▶ [What you are asked to do] Line by line, set down the records exactly as they appear below.

Stored items:
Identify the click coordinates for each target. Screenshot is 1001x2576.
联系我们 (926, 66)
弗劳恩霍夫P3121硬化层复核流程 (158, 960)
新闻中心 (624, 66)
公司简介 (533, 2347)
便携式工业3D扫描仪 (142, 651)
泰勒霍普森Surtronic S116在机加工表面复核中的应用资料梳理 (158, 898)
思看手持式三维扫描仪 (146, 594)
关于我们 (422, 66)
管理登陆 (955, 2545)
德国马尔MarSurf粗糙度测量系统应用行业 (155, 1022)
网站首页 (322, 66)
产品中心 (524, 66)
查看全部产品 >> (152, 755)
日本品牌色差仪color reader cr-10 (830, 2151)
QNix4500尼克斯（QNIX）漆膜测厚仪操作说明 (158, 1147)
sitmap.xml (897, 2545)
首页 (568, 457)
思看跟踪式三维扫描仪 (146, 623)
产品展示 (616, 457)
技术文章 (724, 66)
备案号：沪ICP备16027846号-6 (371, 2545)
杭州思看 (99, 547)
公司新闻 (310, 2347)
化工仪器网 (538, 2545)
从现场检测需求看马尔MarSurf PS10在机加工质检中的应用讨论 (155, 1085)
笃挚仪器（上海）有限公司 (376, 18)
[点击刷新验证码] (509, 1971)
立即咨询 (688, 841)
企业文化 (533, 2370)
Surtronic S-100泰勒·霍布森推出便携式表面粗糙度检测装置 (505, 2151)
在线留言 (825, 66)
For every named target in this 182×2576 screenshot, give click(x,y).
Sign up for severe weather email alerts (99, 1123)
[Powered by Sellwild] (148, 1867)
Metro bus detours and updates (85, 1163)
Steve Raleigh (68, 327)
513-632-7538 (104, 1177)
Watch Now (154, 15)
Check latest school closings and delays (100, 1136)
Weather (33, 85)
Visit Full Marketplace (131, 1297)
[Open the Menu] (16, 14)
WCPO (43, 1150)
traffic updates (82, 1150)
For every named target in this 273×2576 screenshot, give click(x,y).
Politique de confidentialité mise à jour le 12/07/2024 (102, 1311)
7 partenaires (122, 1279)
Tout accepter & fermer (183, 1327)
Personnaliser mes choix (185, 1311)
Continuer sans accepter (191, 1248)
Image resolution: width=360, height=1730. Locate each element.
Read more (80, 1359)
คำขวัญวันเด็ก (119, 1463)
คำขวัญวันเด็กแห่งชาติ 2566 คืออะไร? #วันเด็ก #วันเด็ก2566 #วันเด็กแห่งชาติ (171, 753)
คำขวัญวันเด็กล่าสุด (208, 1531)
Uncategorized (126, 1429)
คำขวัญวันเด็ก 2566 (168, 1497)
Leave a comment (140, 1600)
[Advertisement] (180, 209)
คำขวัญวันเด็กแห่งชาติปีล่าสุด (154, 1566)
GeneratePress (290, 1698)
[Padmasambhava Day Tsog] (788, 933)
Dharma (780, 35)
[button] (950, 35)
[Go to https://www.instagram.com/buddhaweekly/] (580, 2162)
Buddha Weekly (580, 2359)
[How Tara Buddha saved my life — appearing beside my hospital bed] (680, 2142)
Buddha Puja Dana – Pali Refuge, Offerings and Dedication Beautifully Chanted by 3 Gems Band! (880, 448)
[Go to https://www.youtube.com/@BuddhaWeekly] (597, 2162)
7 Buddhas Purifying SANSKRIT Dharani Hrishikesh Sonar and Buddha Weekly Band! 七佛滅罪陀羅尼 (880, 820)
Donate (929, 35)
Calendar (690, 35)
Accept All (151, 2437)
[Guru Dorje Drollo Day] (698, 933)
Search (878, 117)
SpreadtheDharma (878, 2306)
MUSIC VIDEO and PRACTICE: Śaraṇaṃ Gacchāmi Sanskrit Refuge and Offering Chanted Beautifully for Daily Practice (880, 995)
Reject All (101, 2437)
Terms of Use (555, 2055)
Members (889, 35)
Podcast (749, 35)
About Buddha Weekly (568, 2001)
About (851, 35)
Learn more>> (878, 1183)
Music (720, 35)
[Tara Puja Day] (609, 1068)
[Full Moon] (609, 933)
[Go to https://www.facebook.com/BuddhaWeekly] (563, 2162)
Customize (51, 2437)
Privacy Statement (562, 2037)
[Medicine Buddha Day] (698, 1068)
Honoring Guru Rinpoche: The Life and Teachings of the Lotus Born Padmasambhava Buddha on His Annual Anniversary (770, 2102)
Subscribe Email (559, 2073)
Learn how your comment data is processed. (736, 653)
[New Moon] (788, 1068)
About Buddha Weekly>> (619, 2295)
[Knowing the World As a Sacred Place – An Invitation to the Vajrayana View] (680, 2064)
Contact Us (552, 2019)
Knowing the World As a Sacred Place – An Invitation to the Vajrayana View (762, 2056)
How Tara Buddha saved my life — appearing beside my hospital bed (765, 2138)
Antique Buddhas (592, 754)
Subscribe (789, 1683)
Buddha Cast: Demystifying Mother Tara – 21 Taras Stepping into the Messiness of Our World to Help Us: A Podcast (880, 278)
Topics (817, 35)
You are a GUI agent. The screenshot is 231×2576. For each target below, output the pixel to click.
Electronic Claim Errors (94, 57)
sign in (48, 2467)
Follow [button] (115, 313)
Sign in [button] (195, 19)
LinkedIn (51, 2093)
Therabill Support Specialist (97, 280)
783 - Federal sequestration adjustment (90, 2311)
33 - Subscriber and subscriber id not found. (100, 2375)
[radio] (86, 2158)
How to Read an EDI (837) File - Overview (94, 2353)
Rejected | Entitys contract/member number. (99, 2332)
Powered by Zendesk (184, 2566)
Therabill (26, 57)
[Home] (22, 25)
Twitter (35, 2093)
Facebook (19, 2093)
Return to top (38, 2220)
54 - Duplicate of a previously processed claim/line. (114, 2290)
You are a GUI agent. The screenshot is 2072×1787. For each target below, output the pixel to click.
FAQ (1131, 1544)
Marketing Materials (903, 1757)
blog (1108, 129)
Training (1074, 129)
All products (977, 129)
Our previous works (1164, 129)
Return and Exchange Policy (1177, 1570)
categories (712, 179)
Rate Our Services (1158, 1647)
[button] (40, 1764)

▶ [Result of this exercise]
Identify the click coordinates for each target. Screenshot is 1001x2576.
联系我们 (926, 66)
弗劳恩霍夫P3121硬化层复核流程 (158, 960)
新闻中心 (624, 66)
公司简介 (533, 2347)
便携式工业3D扫描仪 (142, 651)
泰勒霍普森Surtronic S116在机加工表面复核中的应用资料梳理 (158, 898)
思看手持式三维扫描仪 (146, 594)
关于我们 (422, 66)
管理登陆 (955, 2545)
德国马尔MarSurf粗糙度测量系统应用行业 (155, 1022)
网站首页 (322, 66)
产品中心 (524, 66)
查看全部产品 >> (152, 755)
日本品牌色差仪color reader cr-10 (830, 2151)
QNix4500尼克斯（QNIX）漆膜测厚仪操作说明 (158, 1147)
sitmap.xml (897, 2545)
首页 (568, 457)
思看跟踪式三维扫描仪 (146, 623)
产品展示 (616, 457)
技术文章 (724, 66)
备案号：沪ICP备16027846号-6 (371, 2545)
杭州思看 (99, 547)
公司新闻 (310, 2347)
化工仪器网 (538, 2545)
从现场检测需求看马尔MarSurf PS10在机加工质检中的应用讨论 (155, 1085)
笃挚仪器（上海）有限公司 (376, 18)
[点击刷新验证码] (509, 1971)
立即咨询 (688, 841)
企业文化 (533, 2370)
Surtronic S-100泰勒·霍布森推出便携式表面粗糙度检测装置 (505, 2151)
在线留言 (825, 66)
For every named target in this 182×2576 screenshot, give click(x,y).
Sign up for severe weather email alerts (99, 1123)
[Powered by Sellwild] (148, 1867)
Metro bus detours and updates (85, 1163)
Steve Raleigh (68, 327)
513-632-7538 (104, 1177)
Watch Now (154, 15)
Check latest school closings and delays (100, 1136)
Weather (33, 85)
Visit Full Marketplace (131, 1297)
[Open the Menu] (16, 14)
WCPO (43, 1150)
traffic updates (82, 1150)
For every named target in this 273×2576 screenshot, give click(x,y).
Politique de confidentialité mise à jour le 12/07/2024 (102, 1311)
7 partenaires (122, 1279)
Tout accepter & fermer (183, 1327)
Personnaliser mes choix (185, 1311)
Continuer sans accepter (191, 1248)
Image resolution: width=360, height=1730. Locate each element.
Read more (80, 1359)
คำขวัญวันเด็ก (119, 1463)
คำขวัญวันเด็กแห่งชาติ 2566 คืออะไร? #วันเด็ก #วันเด็ก2566 #วันเด็กแห่งชาติ (171, 753)
คำขวัญวันเด็กล่าสุด (208, 1531)
Uncategorized (126, 1429)
คำขวัญวันเด็ก 2566 (168, 1497)
Leave a comment (140, 1600)
[Advertisement] (180, 209)
คำขวัญวันเด็กแห่งชาติปีล่าสุด (154, 1566)
GeneratePress (290, 1698)
[Padmasambhava Day Tsog] (788, 933)
Dharma (780, 35)
[button] (950, 35)
[Go to https://www.instagram.com/buddhaweekly/] (580, 2162)
Buddha Weekly (580, 2359)
[How Tara Buddha saved my life — appearing beside my hospital bed] (680, 2142)
Buddha Puja Dana – Pali Refuge, Offerings and Dedication Beautifully Chanted by 3 Gems Band! (880, 448)
[Go to https://www.youtube.com/@BuddhaWeekly] (597, 2162)
7 Buddhas Purifying SANSKRIT Dharani Hrishikesh Sonar and Buddha Weekly Band! 七佛滅罪陀羅尼 (880, 820)
Donate (929, 35)
Calendar (690, 35)
Accept All (151, 2437)
[Guru Dorje Drollo Day] (698, 933)
Search (878, 117)
SpreadtheDharma (878, 2306)
MUSIC VIDEO and PRACTICE: Śaraṇaṃ Gacchāmi Sanskrit Refuge and Offering Chanted Beautifully for Daily Practice (880, 995)
Reject All (101, 2437)
Terms of Use (555, 2055)
Members (889, 35)
Podcast (749, 35)
About Buddha Weekly (568, 2001)
About (851, 35)
Learn more>> (878, 1183)
Music (720, 35)
[Tara Puja Day] (609, 1068)
[Full Moon] (609, 933)
[Go to https://www.facebook.com/BuddhaWeekly] (563, 2162)
Customize (51, 2437)
Privacy Statement (562, 2037)
[Medicine Buddha Day] (698, 1068)
Honoring Guru Rinpoche: The Life and Teachings of the Lotus Born Padmasambhava Buddha on His Annual Anniversary (770, 2102)
Subscribe Email (559, 2073)
Learn how your comment data is processed. (736, 653)
[New Moon] (788, 1068)
About Buddha Weekly>> (619, 2295)
[Knowing the World As a Sacred Place – An Invitation to the Vajrayana View] (680, 2064)
Contact Us (552, 2019)
Knowing the World As a Sacred Place – An Invitation to the Vajrayana View (762, 2056)
How Tara Buddha saved my life — appearing beside my hospital bed (765, 2138)
Antique Buddhas (592, 754)
Subscribe (789, 1683)
Buddha Cast: Demystifying Mother Tara – 21 Taras Stepping into the Messiness of Our World to Help Us: A Podcast (880, 278)
Topics (817, 35)
You are a GUI agent. The screenshot is 231×2576. For each target below, output the pixel to click.
Electronic Claim Errors (94, 57)
sign in (48, 2467)
Follow [button] (115, 313)
Sign in [button] (195, 19)
LinkedIn (51, 2093)
Therabill Support Specialist (97, 280)
783 - Federal sequestration adjustment (90, 2311)
33 - Subscriber and subscriber id not found. (100, 2375)
[radio] (86, 2158)
How to Read an EDI (837) File - Overview (94, 2353)
Rejected | Entitys contract/member number. (99, 2332)
Powered by Zendesk (184, 2566)
Therabill (26, 57)
[Home] (22, 25)
Twitter (35, 2093)
Facebook (19, 2093)
Return to top (38, 2220)
54 - Duplicate of a previously processed claim/line. (114, 2290)
You are a GUI agent. The screenshot is 2072×1787. For each target below, output the pixel to click.
FAQ (1131, 1544)
Marketing Materials (903, 1757)
blog (1108, 129)
Training (1074, 129)
All products (977, 129)
Our previous works (1164, 129)
Return and Exchange Policy (1177, 1570)
categories (712, 179)
Rate Our Services (1158, 1647)
[button] (40, 1764)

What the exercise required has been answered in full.